— WHAT TO WORK ON —
Where the word "point" occurs in a line of the listing, please copy the line.

— GIVEN ENTRIES —
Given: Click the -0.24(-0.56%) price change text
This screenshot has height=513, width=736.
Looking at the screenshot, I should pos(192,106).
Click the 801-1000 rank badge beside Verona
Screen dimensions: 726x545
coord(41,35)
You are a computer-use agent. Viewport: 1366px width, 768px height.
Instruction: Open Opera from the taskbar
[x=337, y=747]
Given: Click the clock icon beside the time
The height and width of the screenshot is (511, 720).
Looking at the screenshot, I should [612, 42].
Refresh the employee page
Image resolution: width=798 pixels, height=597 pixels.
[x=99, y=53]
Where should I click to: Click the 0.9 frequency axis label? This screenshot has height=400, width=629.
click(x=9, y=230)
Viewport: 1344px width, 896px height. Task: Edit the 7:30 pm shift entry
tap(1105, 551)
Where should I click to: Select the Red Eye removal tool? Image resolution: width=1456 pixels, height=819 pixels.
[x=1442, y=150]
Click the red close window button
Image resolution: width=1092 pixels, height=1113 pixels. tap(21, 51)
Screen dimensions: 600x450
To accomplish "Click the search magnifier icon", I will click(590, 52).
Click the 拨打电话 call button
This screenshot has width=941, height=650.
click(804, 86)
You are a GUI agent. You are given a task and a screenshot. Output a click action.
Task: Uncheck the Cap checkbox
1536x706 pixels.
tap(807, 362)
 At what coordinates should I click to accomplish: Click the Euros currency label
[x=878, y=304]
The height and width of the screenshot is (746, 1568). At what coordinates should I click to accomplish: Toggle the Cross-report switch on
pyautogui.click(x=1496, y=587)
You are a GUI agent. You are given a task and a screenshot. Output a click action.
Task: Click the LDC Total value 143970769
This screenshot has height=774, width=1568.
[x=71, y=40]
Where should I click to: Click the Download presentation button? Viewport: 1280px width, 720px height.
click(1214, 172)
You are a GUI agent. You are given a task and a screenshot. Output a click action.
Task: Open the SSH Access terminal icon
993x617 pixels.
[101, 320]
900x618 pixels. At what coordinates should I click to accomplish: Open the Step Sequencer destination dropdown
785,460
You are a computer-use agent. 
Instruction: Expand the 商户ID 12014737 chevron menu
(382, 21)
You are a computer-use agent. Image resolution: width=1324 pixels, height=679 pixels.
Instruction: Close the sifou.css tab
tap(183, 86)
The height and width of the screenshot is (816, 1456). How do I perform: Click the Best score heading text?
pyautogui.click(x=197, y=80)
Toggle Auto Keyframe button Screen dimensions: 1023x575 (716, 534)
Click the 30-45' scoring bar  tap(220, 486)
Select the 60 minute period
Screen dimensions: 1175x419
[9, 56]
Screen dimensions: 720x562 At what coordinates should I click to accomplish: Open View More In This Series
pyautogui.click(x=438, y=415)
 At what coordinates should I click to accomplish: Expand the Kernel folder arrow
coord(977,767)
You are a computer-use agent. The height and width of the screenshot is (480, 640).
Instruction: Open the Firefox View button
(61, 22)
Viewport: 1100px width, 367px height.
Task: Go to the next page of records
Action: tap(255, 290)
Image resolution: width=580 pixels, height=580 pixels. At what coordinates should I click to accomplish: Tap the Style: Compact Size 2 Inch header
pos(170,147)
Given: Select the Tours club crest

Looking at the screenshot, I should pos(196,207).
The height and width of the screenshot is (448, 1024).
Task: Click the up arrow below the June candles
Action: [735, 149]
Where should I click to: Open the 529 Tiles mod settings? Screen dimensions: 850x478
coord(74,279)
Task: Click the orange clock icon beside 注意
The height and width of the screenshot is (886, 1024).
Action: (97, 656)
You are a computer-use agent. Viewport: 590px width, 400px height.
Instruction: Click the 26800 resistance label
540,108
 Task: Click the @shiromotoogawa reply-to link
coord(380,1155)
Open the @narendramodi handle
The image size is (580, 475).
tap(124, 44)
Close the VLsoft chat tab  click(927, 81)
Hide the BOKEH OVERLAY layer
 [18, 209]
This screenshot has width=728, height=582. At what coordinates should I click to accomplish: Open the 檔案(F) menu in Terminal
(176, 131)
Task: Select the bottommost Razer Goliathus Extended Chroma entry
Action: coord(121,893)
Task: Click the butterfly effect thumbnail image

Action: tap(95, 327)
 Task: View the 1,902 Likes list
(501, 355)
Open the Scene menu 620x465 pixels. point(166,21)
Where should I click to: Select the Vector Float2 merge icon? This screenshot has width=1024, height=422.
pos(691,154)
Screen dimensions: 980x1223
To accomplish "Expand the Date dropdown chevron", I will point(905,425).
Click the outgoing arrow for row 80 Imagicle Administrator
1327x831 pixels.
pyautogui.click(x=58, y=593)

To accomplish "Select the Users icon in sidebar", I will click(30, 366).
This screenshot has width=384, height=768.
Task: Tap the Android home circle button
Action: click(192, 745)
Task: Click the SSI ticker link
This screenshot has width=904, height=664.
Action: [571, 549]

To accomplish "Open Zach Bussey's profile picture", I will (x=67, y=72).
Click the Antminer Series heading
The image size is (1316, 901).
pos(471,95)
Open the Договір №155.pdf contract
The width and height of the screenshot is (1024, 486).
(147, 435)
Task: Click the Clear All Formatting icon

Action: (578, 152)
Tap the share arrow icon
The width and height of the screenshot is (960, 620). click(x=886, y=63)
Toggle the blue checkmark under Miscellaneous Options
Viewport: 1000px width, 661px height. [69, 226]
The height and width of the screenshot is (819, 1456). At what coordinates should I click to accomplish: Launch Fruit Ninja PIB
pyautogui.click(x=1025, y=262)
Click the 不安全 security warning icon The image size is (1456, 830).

— COMPLETED TASK —
Open the Scene menu 620x465 pixels. point(166,21)
To accomplish "Expand the Date dropdown chevron", I will point(905,425).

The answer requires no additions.